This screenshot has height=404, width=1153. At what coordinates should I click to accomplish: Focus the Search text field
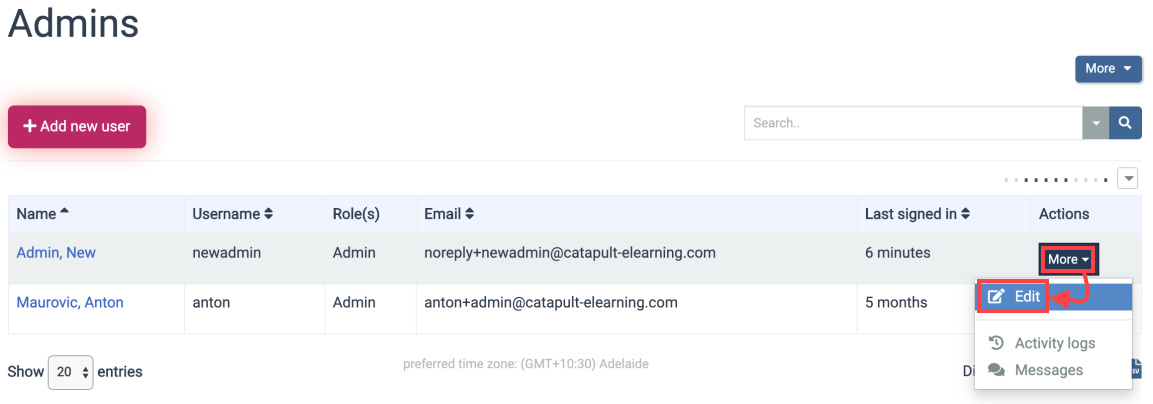click(x=913, y=123)
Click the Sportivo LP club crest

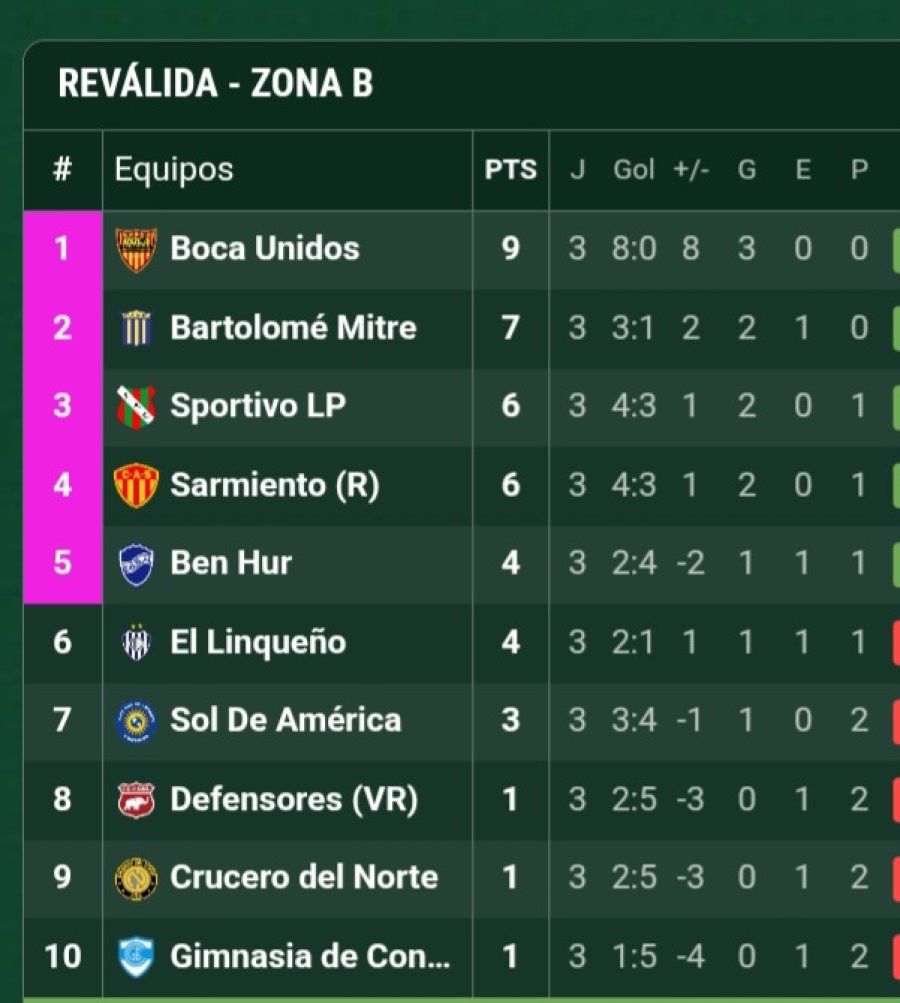coord(136,406)
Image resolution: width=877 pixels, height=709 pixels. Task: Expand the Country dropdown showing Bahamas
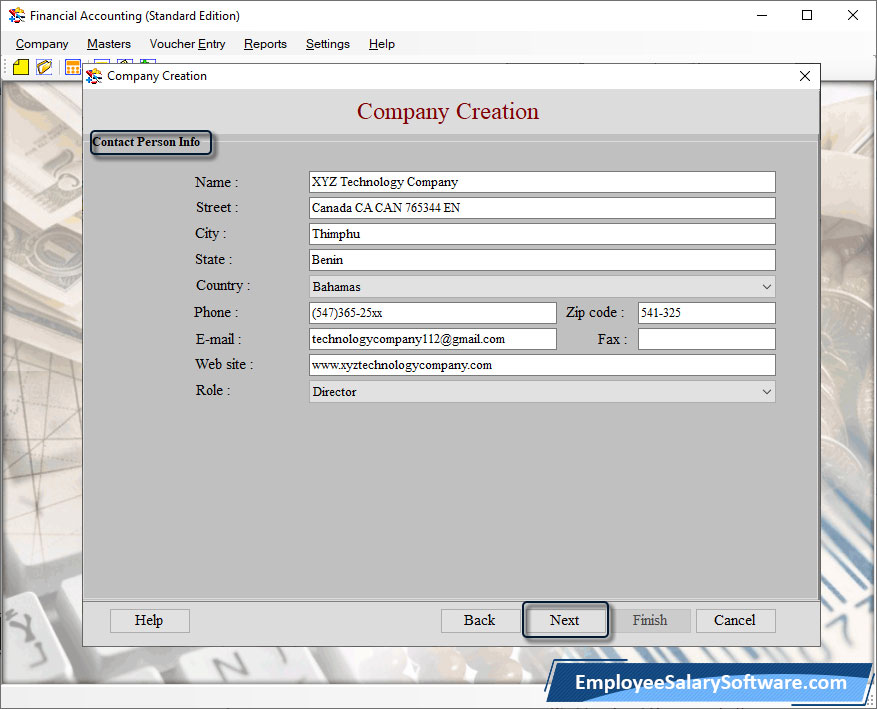point(766,287)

++++++++

→ **TASK DIRECTIONS**:
Repeat each entry above exactly, passing over any images.

→ **WRITTEN ANSWER**:
This screenshot has height=404, width=1153. At what coordinates should I click to accomplish: Focus the Search text field
click(x=913, y=123)
Click the Sportivo LP club crest

coord(136,406)
Image resolution: width=877 pixels, height=709 pixels. Task: Expand the Country dropdown showing Bahamas
point(766,287)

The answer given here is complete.